To reduce the risk of hyperkalemia, subjects were not enrolled in the study if their baseline serum potassium was greater than 5.5 mmol/L, serum creatinine was greater than 1.6 mg/dL or creatinine clearance was less than 30 mL/min. Following study enrollment, serum potassium and blood pressure were assessed at baseline, day 3, day 7 and weekly thereafter for each treatment. In response to 1-month treatment with Eplerenone, serum potassium levels did not rise and systolic blood pressure did not decrease excessively requiring subject withdrawal.

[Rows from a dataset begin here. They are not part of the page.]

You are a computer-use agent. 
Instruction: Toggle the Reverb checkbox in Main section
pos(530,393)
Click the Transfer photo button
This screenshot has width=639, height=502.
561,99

General experimental procedures

All measurements were performed in the morning, at the same time each day, in a semi-darkened temperature-controlled room after a 12-hour overnight fast (including abstinence from caffeine and alcohol) and a minimum of 20 minutes of supine rest. Subjects took their morning dose of Eplerenone or placebo exactly one hour prior to data collection.

Vascular endothelial function (flow-mediated dilation; FMD)

Brachial artery FMD was assessed non-invasively following established guidelines [32, 33] by using an ultrasound/Doppler system equipped with a 7.5 MHz vascular transducer (Aplio XV, Toshiba).

Briefly, the subject rested in the supine position with the right arm abducted and fixed in position at heart level by using a Versaform pillow (Sammons Preston Rolyan, Bolingbrook, IL). A pressure cuff connected to a rapid inflator/deflator system (E20 and AG 101, D. E. Hokanson, Bellevue, WA) was placed around the widest part of the subject’s forearm. A duplex ultrasound image of the brachial artery (i.e., 2D image and spectral Doppler waveforms) was obtained ~7 cm proximal to the antecubital fossa. The Doppler angle of insonation for assessing blood velocity was set ≤ 60 degrees. Following image optimization the vascular transducer was clamped (Flexbar, Flexbar Machine Corporation, Islandia, NY) in place to prevent movement during data collection. To ensure the same segment of the brachial artery was imaged in the subsequent ultrasound visit, the distance of the transducer relative to the antecubital crease was recorded, a digital photograph of the arm position was stored, and the ultrasound image was printed.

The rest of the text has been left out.